Having loved ones that benefit from my existence is the only thing really stopping me exiting right now. I know how you feel. How old is your son?
Sounds complicated for you if you truly are a bad mother. I think most people/parents find themselves feeling that way and as though they somehow fudging it because they don't feel ready or 'qualified'. People that claim with gusto to be wonderful parents quite often aren't the wondermum/dad they think. In my experience they're often toxic. The fact you give a shit and are open to being flawed suggest (to me) that you probably do a better job than you think.
Love and kindness are the most important to a growing child. Financial security is ideal but not the be all, end all so long as they're fed and clothed. Kids can be cruel to their parents during their formative years but, assuming you provide unconditional love and kindness they'll usually come round and ask forgiveness for their teen angst. Might take a little while.
I know that's not the question. Just though it might be helpful info.

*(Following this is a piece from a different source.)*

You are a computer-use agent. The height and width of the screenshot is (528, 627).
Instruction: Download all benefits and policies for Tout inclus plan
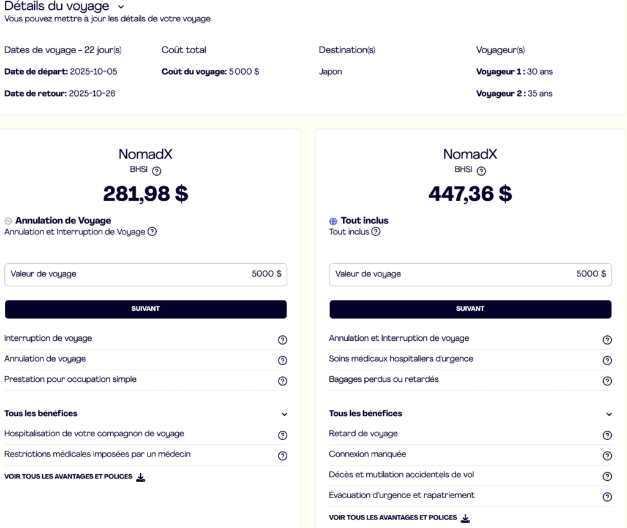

Have you spoken with anyone about this. Like a doctor or specialist. Could be some form of post natal depression. Not sure what your mental health situation is or what it is that makes you want to exit. For me it's health issues. Unfortunately mental health meds aren't what I need. They may work for you though. There are services out there specifically foe people in your frame of mind. Have you already been through that system? If not, and your issues are depression based then maybe that's what you need. Meds may help you keep the status quo for the foreseeable future. You just have to keep putting one foot in front of the other. That's the only way I manage. It's grim but it works. With the help of meds (which tbh I'm not always a proponent for) you may find yourself in a better place. I will just say, be careful how much you divulge with professionals. You can take it as close to the line as you're comfortable with but avoid admitting the desire to ctb unless you feel you might do it imminently and there's a risk to your sons well being as a result. Hope that's not patronising to say. Things get messy in even the most diligent and sensible minds when you're at that point with things.